Bagian 21

26.8K 2.9K 90
                                    

Bagian 21


•°•°•

Suasana kafe yang didatangi Morana siang ini cukup lengang, hanya ada beberapa meja yang terisi. Morana duduk di salah satu meja yang letaknya berada di sudut ruangan, gadis itu dapat melihat dengan jelas seisi ruangan yang cukup luas itu.

Gadis dengan rambut yang di kuncir kuda, mengenakan kemeja biru dan rok selutut berwarna hitam kotak-kotak itu meneguk minumannya pelan.

Entah kenapa Morana mampir di kafe itu, mungkin karena dari luar terlihat menarik dan nyaman dipandang mata. Alhasil, Morana betah berlama-lama di sana.

Sebelumnya, ia hanya izin membeli beberapa kebutuhannya pada Amira, tapi sekarang gadis itu malah asik menikmati suasana yang tenang di pusat kota.
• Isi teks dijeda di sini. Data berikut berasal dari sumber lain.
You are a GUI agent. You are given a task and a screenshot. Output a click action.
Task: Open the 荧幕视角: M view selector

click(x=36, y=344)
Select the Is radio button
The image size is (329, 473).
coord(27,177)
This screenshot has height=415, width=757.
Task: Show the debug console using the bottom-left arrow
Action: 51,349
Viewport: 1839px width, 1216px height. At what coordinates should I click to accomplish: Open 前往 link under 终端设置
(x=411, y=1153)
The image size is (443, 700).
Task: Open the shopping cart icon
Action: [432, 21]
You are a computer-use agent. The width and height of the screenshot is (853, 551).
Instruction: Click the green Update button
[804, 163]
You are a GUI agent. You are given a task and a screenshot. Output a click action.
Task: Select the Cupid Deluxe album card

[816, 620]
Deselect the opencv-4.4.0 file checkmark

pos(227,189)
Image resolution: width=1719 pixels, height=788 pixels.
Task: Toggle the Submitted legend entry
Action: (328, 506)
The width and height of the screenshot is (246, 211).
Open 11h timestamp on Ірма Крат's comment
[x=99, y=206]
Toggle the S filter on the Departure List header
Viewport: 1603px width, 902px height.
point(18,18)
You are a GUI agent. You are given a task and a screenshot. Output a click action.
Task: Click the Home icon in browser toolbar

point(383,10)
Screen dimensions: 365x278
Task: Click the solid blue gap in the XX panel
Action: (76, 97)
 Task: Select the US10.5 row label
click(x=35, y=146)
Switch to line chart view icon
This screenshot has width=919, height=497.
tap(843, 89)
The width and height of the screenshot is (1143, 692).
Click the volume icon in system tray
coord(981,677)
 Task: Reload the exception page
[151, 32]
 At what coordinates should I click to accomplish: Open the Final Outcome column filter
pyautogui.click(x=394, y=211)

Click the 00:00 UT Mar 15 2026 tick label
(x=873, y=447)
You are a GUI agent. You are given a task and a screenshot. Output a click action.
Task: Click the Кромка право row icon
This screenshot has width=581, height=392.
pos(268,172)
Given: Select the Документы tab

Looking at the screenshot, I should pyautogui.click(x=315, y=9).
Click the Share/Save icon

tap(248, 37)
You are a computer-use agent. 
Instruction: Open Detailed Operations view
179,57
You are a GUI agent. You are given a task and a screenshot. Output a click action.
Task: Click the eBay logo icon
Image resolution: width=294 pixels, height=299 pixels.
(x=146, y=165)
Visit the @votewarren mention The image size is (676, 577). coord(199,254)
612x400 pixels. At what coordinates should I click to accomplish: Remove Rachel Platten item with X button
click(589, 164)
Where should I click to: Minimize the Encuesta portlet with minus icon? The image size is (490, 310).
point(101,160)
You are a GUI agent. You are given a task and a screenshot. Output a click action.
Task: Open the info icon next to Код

Tanpa mengajak Ressa maupun Rain, Morana menikmati waktu untuk dirinya sendiri.

Beberapa hari belakangan ini, ia lebih sering menghabiskan waktu dengan para sahabat Ressa, mengobrol banyak hal dengan mereka. Bahkan Morana terlihat sangat akrab dengan mereka semua. Walaupun terkadang Morana merasa canggung, tapi para sahabat Kakaknya memperlakukan Morana seperti bagian dari mereka. Untung saja Rain dan Gladis selalu berada di sekitarnya.

Lama terdiam, atensi Morana terfokus pada meja yang berada tak jauh dari tempatnya duduk. Ia sedikit menyipitkan mata ketika menyadari jika yang sedang terlibat perdebatan itu adalah Visha dan seorang perempuan yang hampir mirip dengan wajah Visha, terlihat umurnya hanya berbeda beberapa tahun dari Visha.

Dari tempatnya duduk, Morana bisa mendengarkan perdebatan antara mereka.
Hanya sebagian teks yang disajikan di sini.